TASK PROMPT.
After finding the line containing "The height and width of the screenshot is (355, 590)." below, please output that line and each following one through the line containing "Open the Page", exactly as written.

Stored records

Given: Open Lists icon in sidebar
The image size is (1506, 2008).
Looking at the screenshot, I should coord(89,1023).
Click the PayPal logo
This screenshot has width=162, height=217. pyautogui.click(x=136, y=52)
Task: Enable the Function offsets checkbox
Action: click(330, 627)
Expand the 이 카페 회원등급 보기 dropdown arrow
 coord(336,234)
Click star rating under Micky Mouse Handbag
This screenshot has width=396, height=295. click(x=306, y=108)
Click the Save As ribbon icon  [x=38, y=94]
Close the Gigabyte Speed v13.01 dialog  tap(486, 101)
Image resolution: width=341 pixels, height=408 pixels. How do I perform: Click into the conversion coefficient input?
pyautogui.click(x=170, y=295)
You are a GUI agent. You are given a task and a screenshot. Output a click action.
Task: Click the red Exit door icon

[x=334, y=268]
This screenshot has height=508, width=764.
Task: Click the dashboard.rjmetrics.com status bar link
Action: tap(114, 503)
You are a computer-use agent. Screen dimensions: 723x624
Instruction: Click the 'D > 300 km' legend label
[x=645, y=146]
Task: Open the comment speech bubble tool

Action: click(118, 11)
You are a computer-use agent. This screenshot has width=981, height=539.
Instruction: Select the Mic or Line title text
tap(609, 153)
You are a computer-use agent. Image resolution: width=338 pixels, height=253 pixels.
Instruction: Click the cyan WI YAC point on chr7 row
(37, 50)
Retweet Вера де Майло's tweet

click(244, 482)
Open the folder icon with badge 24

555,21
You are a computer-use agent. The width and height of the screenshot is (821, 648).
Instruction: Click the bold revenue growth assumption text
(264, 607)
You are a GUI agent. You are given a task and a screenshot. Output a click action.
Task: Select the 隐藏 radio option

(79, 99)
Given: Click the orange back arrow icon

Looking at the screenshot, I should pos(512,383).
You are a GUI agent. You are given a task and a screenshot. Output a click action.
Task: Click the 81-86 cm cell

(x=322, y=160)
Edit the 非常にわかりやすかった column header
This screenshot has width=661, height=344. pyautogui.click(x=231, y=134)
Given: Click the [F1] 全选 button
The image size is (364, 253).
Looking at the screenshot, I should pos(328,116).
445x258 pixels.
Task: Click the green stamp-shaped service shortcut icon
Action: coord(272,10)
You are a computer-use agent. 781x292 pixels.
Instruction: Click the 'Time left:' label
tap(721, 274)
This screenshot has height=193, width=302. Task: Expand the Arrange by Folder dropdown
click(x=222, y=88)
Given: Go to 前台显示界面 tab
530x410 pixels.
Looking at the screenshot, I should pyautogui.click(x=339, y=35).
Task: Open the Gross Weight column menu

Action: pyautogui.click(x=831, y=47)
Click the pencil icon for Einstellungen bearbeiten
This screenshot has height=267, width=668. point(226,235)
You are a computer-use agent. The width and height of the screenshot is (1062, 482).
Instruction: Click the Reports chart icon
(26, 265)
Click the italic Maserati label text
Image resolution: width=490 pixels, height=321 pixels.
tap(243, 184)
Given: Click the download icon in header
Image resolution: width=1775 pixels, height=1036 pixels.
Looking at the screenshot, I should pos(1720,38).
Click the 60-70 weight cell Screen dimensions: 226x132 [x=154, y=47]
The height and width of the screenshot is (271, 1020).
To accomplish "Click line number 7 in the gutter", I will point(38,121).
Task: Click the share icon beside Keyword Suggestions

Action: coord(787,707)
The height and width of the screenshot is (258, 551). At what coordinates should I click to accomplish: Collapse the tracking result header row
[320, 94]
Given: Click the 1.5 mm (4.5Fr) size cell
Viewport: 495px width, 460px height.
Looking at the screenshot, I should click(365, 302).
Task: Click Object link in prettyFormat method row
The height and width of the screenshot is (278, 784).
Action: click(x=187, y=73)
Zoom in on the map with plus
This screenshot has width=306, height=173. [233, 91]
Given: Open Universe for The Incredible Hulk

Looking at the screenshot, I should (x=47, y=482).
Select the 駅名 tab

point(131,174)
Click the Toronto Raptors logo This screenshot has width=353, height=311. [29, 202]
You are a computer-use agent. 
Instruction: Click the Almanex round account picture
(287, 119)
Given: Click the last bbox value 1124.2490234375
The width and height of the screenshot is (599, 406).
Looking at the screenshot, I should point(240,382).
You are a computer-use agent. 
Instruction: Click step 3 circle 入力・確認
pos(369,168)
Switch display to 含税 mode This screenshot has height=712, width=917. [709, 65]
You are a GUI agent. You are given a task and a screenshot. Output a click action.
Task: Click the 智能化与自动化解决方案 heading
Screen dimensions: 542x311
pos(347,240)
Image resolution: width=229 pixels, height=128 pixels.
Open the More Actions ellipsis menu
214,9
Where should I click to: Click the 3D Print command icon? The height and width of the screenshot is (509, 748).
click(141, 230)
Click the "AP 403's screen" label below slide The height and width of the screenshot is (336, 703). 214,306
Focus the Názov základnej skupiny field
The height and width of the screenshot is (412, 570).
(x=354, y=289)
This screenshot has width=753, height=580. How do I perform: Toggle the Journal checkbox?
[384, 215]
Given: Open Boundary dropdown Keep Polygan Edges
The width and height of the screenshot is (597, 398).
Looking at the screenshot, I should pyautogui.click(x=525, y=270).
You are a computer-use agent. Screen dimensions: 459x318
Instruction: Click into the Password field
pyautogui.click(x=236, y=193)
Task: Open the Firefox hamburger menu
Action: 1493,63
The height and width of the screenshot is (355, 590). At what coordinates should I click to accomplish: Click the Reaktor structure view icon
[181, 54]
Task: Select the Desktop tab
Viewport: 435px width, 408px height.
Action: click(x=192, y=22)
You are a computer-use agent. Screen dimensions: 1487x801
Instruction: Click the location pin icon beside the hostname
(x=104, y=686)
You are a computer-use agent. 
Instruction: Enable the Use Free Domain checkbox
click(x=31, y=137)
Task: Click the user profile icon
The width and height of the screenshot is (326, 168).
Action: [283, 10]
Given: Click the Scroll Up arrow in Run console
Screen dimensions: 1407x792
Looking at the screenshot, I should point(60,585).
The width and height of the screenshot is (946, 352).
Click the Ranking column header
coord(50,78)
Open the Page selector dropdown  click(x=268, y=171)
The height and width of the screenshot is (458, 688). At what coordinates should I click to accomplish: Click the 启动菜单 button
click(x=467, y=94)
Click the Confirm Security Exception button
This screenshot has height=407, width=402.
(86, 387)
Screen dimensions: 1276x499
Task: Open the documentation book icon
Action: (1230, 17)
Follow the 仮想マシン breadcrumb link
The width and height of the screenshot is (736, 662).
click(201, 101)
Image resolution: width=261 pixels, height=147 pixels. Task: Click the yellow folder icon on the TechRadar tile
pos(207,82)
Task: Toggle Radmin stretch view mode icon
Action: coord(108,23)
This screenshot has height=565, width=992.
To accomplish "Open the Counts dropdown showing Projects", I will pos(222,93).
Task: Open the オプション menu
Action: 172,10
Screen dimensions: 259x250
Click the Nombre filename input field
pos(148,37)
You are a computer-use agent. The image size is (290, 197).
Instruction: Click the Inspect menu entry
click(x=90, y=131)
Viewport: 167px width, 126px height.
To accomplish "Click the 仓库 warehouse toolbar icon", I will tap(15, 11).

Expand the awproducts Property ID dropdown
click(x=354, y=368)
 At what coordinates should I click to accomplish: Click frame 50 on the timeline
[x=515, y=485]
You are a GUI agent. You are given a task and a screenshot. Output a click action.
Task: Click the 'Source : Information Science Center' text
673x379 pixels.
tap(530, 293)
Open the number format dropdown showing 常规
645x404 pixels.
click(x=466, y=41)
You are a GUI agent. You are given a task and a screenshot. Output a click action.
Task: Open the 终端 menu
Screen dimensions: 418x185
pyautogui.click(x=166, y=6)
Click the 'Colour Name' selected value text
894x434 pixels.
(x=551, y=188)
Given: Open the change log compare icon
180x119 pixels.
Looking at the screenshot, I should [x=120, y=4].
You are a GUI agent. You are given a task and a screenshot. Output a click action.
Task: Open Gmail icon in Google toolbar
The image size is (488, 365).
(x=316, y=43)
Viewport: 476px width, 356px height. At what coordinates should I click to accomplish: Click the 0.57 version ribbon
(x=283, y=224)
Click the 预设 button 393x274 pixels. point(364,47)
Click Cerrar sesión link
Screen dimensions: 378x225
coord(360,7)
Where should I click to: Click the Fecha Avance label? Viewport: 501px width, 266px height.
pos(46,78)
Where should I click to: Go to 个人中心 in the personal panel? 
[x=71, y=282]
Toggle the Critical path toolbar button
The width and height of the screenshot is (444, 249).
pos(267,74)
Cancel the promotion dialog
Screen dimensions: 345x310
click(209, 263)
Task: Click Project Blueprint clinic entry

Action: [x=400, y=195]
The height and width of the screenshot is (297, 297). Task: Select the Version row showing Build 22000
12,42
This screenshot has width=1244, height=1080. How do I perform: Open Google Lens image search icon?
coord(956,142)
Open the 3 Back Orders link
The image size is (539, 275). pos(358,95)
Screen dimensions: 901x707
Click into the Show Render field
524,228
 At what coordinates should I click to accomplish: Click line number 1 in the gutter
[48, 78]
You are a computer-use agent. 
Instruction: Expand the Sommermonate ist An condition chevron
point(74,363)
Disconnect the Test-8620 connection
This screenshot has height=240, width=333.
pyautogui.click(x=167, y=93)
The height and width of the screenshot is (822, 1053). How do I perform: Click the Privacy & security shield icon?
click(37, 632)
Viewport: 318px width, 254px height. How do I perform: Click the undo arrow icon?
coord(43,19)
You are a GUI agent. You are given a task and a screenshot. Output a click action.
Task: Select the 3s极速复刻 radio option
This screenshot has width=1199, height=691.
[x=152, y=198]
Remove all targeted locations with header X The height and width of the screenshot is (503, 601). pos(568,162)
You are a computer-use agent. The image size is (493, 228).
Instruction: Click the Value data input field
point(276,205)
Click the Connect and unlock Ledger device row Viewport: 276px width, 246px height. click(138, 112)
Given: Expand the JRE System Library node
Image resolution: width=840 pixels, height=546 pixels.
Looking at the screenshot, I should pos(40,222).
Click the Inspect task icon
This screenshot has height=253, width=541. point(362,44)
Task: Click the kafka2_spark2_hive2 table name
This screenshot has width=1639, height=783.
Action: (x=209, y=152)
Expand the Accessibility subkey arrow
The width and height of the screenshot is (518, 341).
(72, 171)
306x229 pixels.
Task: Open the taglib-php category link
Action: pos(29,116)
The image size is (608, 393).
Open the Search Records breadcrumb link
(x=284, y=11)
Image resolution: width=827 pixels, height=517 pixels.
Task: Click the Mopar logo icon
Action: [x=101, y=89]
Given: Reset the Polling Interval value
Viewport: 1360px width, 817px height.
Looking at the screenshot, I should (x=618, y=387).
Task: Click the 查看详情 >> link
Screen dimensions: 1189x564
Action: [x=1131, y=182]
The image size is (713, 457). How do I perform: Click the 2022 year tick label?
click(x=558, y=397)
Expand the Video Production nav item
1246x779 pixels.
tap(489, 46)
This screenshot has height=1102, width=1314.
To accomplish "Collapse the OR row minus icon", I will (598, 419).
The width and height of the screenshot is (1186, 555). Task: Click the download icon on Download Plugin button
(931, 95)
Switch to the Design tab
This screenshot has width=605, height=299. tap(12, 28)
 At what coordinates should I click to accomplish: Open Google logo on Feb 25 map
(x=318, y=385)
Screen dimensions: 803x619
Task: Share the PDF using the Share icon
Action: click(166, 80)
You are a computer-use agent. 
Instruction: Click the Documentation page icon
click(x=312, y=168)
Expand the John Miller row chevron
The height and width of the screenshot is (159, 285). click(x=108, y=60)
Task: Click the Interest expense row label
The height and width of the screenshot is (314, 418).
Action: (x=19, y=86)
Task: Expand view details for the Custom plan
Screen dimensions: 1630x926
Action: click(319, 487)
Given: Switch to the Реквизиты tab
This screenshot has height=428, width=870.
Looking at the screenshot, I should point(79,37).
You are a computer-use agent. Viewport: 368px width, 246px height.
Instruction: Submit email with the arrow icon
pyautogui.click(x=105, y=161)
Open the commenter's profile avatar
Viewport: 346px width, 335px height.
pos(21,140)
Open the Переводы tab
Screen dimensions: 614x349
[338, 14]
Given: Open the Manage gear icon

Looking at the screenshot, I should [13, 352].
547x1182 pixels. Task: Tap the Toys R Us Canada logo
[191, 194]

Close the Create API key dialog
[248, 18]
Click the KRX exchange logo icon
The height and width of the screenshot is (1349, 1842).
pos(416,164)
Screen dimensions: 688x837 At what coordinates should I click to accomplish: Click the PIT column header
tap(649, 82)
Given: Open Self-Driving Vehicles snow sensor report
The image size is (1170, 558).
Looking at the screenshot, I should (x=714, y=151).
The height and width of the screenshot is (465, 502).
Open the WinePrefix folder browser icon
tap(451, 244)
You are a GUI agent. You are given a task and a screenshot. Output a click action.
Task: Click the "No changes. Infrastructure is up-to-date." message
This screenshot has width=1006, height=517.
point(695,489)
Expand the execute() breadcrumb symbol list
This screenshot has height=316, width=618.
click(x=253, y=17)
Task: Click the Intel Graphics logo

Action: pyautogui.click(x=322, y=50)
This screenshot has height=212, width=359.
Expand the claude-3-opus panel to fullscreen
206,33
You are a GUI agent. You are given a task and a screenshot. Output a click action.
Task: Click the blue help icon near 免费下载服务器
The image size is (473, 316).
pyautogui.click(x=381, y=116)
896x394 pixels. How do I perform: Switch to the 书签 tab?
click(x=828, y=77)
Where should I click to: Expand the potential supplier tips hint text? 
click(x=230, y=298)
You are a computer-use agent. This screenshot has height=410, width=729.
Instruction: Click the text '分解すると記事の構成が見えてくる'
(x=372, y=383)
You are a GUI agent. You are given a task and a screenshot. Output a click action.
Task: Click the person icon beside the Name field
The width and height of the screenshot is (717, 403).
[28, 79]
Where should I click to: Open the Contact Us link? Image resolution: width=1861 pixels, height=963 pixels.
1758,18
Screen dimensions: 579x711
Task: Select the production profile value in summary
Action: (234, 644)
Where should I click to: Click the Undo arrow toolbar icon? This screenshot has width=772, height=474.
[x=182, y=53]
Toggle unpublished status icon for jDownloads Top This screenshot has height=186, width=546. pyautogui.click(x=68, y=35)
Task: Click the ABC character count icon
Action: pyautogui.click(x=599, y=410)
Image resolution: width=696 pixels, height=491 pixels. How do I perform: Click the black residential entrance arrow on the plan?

RESPONSE TO THE TASK.
The height and width of the screenshot is (355, 590). At what coordinates should I click to accomplish: Click the Reaktor structure view icon
[181, 54]
Task: Select the Desktop tab
Viewport: 435px width, 408px height.
Action: click(x=192, y=22)
You are a computer-use agent. Screen dimensions: 1487x801
Instruction: Click the location pin icon beside the hostname
(x=104, y=686)
You are a computer-use agent. 
Instruction: Enable the Use Free Domain checkbox
click(x=31, y=137)
Task: Click the user profile icon
The width and height of the screenshot is (326, 168).
Action: [283, 10]
Given: Click the Scroll Up arrow in Run console
Screen dimensions: 1407x792
Looking at the screenshot, I should point(60,585).
The width and height of the screenshot is (946, 352).
Click the Ranking column header
coord(50,78)
Open the Page selector dropdown  click(x=268, y=171)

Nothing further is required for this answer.